Visual Detection of Methylglyoxal in Multiple Scenarios via NIR-Excitable Reversible Ratiometric Fluorescent Hydrogel Sensor

Methylglyoxal is considered a key indicator in evaluating wine flavor and quality, as well as an important marker for diabetic pathological syndromes. Rapid and accurate quantitative detection of methylglyoxal is essential in scenarios of wine production standards and human health monitoring. Herein, we report a visual method for detecting methylglyoxal via an NIR-excitable reversible ratiometric fluorescent hydrogel sensor, where NIR-excited upconversion nanoparticles serve as energy donors and eosin B acts as the energy acceptor, together forming an integrated ratiometric nanophotonic probe that ensures the accuracy of detection without being affected by various background fluorescence interference in different scenarios.
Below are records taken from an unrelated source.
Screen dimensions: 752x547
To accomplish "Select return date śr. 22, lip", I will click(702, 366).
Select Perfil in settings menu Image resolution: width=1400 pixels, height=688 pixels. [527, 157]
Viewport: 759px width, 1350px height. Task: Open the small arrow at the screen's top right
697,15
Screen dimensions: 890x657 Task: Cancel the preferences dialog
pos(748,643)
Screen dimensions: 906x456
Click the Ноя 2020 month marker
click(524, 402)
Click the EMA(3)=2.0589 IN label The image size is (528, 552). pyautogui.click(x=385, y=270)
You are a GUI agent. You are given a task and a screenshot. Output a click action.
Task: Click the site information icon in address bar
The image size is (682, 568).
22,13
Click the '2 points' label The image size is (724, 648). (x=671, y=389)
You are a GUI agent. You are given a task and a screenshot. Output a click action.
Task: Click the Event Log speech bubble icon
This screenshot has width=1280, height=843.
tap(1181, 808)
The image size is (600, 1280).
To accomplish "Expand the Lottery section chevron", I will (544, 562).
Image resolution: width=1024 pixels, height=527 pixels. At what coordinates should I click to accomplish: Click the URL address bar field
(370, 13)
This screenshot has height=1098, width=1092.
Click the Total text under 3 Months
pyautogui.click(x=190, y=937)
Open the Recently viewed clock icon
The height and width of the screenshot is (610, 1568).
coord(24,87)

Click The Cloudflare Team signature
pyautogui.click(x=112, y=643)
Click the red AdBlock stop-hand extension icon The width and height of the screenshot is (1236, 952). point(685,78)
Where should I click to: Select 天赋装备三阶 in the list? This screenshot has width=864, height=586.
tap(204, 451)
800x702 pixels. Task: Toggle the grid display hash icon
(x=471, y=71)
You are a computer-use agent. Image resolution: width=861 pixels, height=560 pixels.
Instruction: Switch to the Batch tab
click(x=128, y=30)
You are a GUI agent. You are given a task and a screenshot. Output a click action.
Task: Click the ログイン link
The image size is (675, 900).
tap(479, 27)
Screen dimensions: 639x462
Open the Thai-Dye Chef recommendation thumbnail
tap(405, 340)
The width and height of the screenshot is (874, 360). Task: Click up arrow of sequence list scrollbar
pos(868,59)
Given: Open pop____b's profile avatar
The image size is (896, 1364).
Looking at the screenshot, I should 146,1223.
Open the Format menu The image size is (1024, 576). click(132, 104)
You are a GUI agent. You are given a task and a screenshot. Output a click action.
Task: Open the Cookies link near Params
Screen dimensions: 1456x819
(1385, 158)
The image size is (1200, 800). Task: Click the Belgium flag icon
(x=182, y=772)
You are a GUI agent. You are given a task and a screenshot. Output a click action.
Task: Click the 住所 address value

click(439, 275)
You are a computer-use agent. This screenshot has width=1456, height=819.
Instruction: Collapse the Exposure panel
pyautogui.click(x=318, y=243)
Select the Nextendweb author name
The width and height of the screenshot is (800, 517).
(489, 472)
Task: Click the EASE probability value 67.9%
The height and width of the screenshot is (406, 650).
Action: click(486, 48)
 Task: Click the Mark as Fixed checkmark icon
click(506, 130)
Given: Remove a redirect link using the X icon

The integrated optical probe is combined with a 3D network hydrogel to design a sensing patch that can be easily regenerated through simple treatment, exhibiting a distinct optical color response. Upon the addition of methylglyoxal, the G/R value of the sensing patch changes, enabling the real-time quantitative detection of methylglyoxal. Additionally, we combined the hydrogel sensing patch with a smartphone to create a portable sensing platform for the convenient visual detection of methylglyoxal. The probe and hydrogel sensing patch have detection limits for methylglyoxal as low as 59 and 75.4 nM, respectively. The portable sensing patch designed here provides an effective strategy for standardizing the wine production process and monitoring patient health.